By Tina Mitchell
As we hiked above treeline, the path took a right turn and our ears filled with high-pitched, squeezed-dog-toy squeaks. The dogs snapped to attention, so we made sure we had them on short leashes. We had entered the realm of American Pikas.
Small mammals related to rabbits and other lagomorphs (even though they look more like big hamsters), American Pikas (pronounced “PIE-kah”; Ochotona princeps) are cuddly-looking, pocket-sized mammals with oval bodies only about six inches long, moderately large rounded ears, and no visible tail. Their sharp, curved claws and padded toes help them easily scamper around alpine rocks. Their voices clearly announce their presence; but camouflaged against the boulders, these spritely creatures prove more difficult to see.

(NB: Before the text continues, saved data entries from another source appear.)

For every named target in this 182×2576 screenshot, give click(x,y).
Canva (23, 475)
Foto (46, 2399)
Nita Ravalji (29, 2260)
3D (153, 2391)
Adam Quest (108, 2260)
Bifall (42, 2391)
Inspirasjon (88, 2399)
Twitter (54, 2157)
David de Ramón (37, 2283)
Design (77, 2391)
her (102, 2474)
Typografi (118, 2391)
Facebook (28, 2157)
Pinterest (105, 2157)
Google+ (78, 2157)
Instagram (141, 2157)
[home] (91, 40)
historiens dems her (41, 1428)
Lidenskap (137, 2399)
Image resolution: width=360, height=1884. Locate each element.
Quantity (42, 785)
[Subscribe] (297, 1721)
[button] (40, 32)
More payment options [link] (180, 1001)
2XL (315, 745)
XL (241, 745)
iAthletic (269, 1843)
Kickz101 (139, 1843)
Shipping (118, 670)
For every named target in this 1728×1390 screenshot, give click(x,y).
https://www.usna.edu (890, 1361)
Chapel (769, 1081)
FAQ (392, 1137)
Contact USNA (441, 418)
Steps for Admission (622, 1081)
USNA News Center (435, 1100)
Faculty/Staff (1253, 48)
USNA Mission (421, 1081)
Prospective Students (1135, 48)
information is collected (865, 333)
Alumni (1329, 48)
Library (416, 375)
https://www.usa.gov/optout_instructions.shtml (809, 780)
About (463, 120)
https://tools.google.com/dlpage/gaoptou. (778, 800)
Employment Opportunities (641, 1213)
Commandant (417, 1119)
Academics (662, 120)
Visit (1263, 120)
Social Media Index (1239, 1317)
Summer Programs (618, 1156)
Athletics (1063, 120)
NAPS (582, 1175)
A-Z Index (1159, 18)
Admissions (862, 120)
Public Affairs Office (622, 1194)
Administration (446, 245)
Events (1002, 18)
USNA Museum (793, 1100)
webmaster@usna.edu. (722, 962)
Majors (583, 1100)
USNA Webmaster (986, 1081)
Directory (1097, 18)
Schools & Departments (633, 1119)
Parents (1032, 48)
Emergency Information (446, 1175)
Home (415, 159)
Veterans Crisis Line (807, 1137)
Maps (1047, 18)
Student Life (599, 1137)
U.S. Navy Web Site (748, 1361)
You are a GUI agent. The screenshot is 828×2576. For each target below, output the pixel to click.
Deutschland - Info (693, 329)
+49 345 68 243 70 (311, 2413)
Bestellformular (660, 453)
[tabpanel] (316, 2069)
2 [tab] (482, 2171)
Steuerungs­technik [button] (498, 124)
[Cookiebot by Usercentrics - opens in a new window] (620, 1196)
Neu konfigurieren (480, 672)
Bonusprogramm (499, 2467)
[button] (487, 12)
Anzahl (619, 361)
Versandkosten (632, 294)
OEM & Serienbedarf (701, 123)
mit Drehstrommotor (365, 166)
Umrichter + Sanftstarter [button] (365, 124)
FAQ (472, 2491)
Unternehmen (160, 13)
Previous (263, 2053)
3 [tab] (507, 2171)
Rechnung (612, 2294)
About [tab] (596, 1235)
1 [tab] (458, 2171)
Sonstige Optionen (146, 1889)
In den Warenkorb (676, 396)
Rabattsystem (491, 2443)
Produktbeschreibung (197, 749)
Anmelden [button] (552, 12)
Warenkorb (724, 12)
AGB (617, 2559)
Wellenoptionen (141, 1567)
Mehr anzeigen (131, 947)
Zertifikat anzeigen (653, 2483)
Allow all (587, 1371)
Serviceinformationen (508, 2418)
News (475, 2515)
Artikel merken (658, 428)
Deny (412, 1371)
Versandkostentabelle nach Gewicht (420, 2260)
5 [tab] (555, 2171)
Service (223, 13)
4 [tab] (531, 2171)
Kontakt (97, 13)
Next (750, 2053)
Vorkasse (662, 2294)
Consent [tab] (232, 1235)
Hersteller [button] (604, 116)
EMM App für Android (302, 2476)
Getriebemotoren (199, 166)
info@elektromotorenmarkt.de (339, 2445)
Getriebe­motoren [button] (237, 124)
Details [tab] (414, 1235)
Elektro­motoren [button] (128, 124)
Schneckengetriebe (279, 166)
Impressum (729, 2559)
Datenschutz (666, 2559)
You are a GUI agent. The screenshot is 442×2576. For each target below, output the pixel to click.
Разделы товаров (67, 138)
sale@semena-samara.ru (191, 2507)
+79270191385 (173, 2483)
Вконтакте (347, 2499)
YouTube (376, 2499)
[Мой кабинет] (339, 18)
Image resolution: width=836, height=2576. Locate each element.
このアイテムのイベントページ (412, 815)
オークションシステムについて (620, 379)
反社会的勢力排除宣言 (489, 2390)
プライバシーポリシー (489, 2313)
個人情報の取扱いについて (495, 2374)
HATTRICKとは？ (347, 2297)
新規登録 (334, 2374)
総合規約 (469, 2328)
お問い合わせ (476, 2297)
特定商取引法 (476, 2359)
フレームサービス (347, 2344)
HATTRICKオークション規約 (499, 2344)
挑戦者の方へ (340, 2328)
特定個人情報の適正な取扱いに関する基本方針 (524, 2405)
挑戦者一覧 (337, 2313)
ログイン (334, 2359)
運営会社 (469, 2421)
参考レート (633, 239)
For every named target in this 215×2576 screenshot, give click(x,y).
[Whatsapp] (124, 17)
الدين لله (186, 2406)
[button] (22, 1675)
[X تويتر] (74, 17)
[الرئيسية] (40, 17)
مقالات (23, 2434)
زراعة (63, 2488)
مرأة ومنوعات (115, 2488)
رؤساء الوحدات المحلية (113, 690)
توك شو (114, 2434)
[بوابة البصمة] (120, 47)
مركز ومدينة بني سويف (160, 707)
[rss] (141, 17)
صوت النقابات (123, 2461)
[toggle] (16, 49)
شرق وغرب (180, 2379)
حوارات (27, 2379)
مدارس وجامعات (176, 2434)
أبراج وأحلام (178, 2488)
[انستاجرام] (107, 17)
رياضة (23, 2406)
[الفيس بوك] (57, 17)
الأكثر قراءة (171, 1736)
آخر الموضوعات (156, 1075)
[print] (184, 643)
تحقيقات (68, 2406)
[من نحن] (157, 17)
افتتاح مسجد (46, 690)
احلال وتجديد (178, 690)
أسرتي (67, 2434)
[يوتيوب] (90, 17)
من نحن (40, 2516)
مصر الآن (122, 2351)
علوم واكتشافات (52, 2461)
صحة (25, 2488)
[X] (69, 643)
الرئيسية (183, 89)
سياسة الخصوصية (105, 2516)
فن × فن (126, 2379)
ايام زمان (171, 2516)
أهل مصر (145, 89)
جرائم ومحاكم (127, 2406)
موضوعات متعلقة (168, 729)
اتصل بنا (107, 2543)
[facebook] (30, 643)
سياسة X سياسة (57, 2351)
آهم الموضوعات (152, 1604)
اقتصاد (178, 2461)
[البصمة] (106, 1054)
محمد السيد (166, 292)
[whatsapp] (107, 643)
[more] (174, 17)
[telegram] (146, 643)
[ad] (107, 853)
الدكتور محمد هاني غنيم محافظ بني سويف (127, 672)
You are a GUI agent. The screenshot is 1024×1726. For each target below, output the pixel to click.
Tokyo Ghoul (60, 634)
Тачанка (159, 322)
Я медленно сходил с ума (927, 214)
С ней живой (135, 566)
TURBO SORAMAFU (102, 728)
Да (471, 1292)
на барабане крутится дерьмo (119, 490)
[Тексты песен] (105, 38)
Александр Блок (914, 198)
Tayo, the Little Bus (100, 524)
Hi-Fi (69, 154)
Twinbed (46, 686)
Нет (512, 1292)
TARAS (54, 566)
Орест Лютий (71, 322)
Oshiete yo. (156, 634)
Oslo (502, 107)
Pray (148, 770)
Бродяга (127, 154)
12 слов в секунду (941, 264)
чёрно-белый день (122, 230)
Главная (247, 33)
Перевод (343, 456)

At least 30 species of pikas live throughout the world. Most inhabit mountainous areas of Asia, but two live in North America – the Collared Pika (O. collaris), in Alaska and Canada, and the American Pika, found throughout the high western mountains of North America. The genus name Ochotona stems from ochodona, the Mongolian word for pikas. The species name princeps, from the Latin word for “chief,” refers to a tribal name for the pika: “little chief hare.” Pika is the word used for these animals by the Tunguses tribe of northeast Siberia.